§ **Assignment**
When the line containing "Image resolution: width=874, height=2576." appears in the data below, begin copying there and stop only after the line containing "Odznaky (77, 648)".

-- Task input follows --

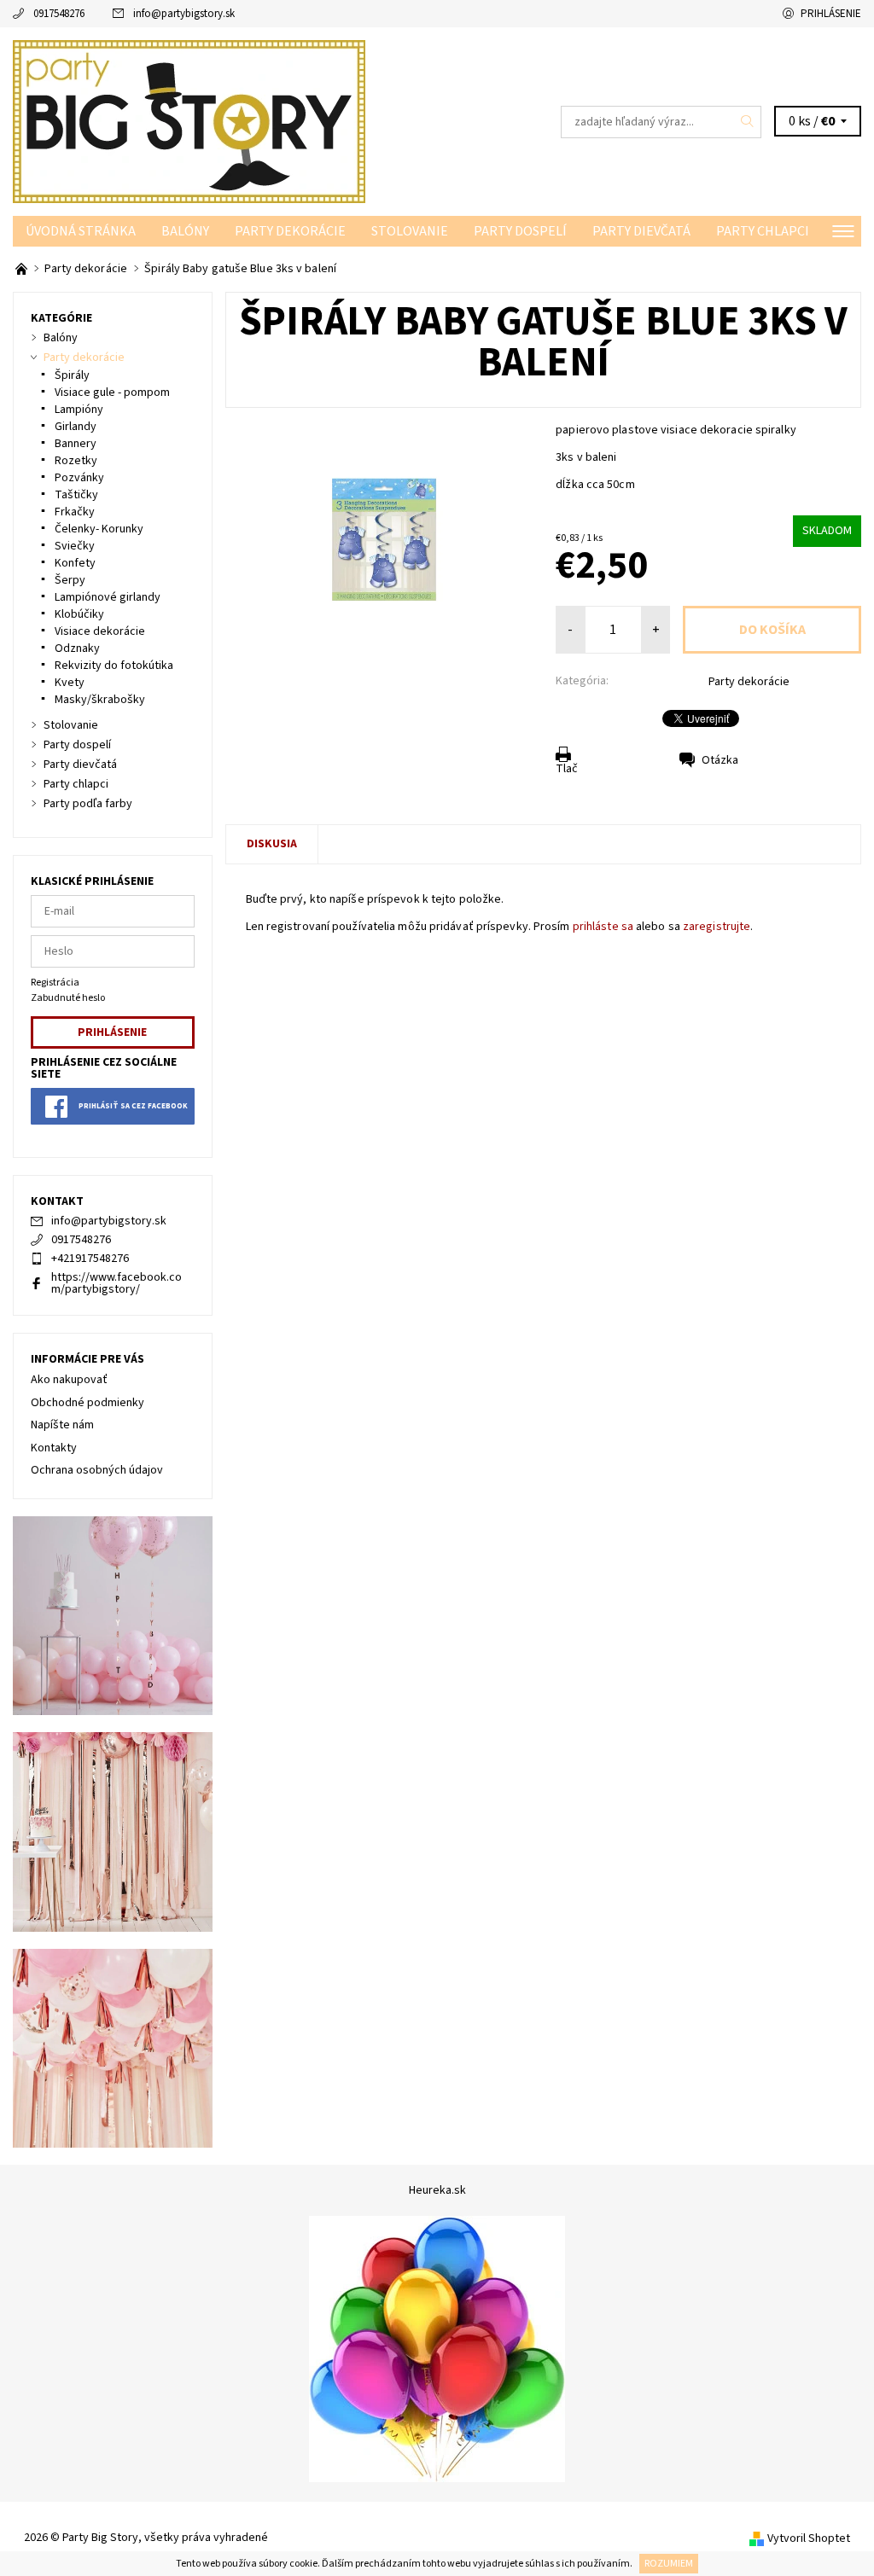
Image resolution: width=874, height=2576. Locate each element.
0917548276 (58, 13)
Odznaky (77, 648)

-- Task input concluded --
-- Task input follows --

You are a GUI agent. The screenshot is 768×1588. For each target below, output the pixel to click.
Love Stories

-- Task input concluded --

§ **Response to the exercise**
Image resolution: width=874, height=2576. Locate each element.
0917548276 (58, 13)
Odznaky (77, 648)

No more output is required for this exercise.